## Given problem a
Restate the post about adjusting a fuel tank sender word for word, in full.

## Source document
========
2010 thread here: http://www.thesamba.com/vw/forum/viewtopic.php?p=4576662
When I replaced my old VDO sender with a new VDO one, I simply lined the round cap of the sender that slots in the tank up with a shelf in the garage, think of the top of the shelf as being the top of your fuel tank, when you raise the float on the newly made modern units, it levers to above the top of where the fuel tank will be. (Switch your multimeter to Ohms, it will prove that there is still 1/4 of a tank full of travel left on the windings when the float is hitting the top of the tank).
What you need to do is bend the arm so that when the float reaches the end of how far the arm can travel, it is level with the underside top of the tank (i.e. just below the line of the top of the shelf / sender cap - hope that makes sense?).
Why do you have to do this to these new units? I think poor quality control, they are't made in Germany anymore, and they don't make them like they used to! Making minor adjustments to electrical instrumentation is quite a normal occurence, even with the best stuff.
========
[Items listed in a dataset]
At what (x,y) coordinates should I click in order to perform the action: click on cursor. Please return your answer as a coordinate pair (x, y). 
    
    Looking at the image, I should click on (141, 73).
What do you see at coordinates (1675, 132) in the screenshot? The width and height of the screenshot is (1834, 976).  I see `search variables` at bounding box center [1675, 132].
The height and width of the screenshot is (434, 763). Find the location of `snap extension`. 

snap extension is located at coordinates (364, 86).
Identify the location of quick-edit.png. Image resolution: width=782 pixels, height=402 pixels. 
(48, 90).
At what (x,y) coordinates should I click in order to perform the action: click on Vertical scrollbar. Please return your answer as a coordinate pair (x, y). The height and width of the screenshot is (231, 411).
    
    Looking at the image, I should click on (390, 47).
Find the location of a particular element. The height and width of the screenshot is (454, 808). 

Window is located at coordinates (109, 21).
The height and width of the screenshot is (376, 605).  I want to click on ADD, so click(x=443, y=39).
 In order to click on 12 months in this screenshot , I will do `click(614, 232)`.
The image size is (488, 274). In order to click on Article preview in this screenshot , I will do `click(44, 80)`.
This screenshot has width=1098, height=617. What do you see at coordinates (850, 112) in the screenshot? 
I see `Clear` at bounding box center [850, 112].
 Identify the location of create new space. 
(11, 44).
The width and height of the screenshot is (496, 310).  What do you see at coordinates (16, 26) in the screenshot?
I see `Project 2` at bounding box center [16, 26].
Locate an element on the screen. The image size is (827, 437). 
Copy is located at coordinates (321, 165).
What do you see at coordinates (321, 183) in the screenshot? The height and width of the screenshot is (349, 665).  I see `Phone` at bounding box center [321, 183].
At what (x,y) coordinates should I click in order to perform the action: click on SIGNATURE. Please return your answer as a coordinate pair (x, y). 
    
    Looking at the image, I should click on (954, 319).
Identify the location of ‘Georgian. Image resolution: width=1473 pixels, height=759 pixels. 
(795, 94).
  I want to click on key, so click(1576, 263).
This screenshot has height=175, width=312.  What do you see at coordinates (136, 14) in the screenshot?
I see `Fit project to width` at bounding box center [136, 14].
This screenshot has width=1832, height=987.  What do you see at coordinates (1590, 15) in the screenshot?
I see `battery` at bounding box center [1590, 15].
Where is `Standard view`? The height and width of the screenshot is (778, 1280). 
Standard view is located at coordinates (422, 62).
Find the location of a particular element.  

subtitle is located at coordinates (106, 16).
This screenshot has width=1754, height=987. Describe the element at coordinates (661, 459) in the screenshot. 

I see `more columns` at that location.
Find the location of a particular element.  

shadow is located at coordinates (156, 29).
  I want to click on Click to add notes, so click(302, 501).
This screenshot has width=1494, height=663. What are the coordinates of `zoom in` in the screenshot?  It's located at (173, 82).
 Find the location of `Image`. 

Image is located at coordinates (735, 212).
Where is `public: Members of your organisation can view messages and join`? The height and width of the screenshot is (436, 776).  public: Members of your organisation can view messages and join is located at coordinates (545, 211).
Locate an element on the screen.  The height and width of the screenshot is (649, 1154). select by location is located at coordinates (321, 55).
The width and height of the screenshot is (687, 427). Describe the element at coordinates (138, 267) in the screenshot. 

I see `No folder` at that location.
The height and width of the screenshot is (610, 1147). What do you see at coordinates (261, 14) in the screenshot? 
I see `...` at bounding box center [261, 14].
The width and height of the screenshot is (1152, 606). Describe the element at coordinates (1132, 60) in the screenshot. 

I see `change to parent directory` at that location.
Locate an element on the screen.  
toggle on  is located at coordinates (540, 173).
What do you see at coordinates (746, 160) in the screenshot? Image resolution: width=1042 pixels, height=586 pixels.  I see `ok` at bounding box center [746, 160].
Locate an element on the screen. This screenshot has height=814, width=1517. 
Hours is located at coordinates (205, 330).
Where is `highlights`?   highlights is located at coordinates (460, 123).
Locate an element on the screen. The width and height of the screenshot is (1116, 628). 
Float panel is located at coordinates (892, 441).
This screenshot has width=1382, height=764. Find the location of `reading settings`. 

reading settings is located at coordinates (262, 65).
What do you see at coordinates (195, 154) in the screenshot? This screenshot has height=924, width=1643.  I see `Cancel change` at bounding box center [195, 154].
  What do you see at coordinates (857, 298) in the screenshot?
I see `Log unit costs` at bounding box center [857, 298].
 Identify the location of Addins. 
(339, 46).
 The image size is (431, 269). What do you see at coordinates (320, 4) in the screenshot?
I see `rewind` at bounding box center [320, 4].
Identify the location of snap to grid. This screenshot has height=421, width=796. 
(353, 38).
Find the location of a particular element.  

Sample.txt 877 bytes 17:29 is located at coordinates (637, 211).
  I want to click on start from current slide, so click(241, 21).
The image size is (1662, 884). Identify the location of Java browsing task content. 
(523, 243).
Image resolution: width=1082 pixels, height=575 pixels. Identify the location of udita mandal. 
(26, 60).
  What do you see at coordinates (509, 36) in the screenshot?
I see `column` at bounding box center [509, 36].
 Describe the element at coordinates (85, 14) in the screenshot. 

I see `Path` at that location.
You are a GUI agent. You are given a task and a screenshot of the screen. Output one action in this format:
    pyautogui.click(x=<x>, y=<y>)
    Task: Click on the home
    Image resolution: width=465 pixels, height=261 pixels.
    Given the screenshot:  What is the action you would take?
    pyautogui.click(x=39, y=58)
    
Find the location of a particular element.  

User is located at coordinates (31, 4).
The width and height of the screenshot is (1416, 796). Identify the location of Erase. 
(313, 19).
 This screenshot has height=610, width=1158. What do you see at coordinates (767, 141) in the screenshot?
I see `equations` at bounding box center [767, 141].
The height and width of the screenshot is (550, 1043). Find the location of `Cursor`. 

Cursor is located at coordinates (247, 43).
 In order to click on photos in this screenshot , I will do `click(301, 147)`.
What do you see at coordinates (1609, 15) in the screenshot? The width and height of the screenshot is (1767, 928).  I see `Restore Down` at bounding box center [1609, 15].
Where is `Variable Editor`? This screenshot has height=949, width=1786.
========
## Given problem b
Please quote the records exactly, beginning at the line that contains "This screenshot has width=1098, height=617." and stopping after the line that contains "Image is located at coordinates (735, 212).".

## Exercise response a
2010 thread here: http://www.thesamba.com/vw/forum/viewtopic.php?p=4576662
When I replaced my old VDO sender with a new VDO one, I simply lined the round cap of the sender that slots in the tank up with a shelf in the garage, think of the top of the shelf as being the top of your fuel tank, when you raise the float on the newly made modern units, it levers to above the top of where the fuel tank will be. (Switch your multimeter to Ohms, it will prove that there is still 1/4 of a tank full of travel left on the windings when the float is hitting the top of the tank).
What you need to do is bend the arm so that when the float reaches the end of how far the arm can travel, it is level with the underside top of the tank (i.e. just below the line of the top of the shelf / sender cap - hope that makes sense?).
Why do you have to do this to these new units? I think poor quality control, they are't made in Germany anymore, and they don't make them like they used to! Making minor adjustments to electrical instrumentation is quite a normal occurence, even with the best stuff.

## Exercise response b
This screenshot has width=1098, height=617. What do you see at coordinates (850, 112) in the screenshot? 
I see `Clear` at bounding box center [850, 112].
 Identify the location of create new space. 
(11, 44).
The width and height of the screenshot is (496, 310).  What do you see at coordinates (16, 26) in the screenshot?
I see `Project 2` at bounding box center [16, 26].
Locate an element on the screen. The image size is (827, 437). 
Copy is located at coordinates (321, 165).
What do you see at coordinates (321, 183) in the screenshot? The height and width of the screenshot is (349, 665).  I see `Phone` at bounding box center [321, 183].
At what (x,y) coordinates should I click in order to perform the action: click on SIGNATURE. Please return your answer as a coordinate pair (x, y). 
    
    Looking at the image, I should click on (954, 319).
Identify the location of ‘Georgian. Image resolution: width=1473 pixels, height=759 pixels. 
(795, 94).
  I want to click on key, so click(1576, 263).
This screenshot has height=175, width=312.  What do you see at coordinates (136, 14) in the screenshot?
I see `Fit project to width` at bounding box center [136, 14].
This screenshot has width=1832, height=987.  What do you see at coordinates (1590, 15) in the screenshot?
I see `battery` at bounding box center [1590, 15].
Where is `Standard view`? The height and width of the screenshot is (778, 1280). 
Standard view is located at coordinates (422, 62).
Find the location of a particular element.  

subtitle is located at coordinates (106, 16).
This screenshot has width=1754, height=987. Describe the element at coordinates (661, 459) in the screenshot. 

I see `more columns` at that location.
Find the location of a particular element.  

shadow is located at coordinates (156, 29).
  I want to click on Click to add notes, so click(302, 501).
This screenshot has width=1494, height=663. What are the coordinates of `zoom in` in the screenshot?  It's located at (173, 82).
 Find the location of `Image`. 

Image is located at coordinates (735, 212).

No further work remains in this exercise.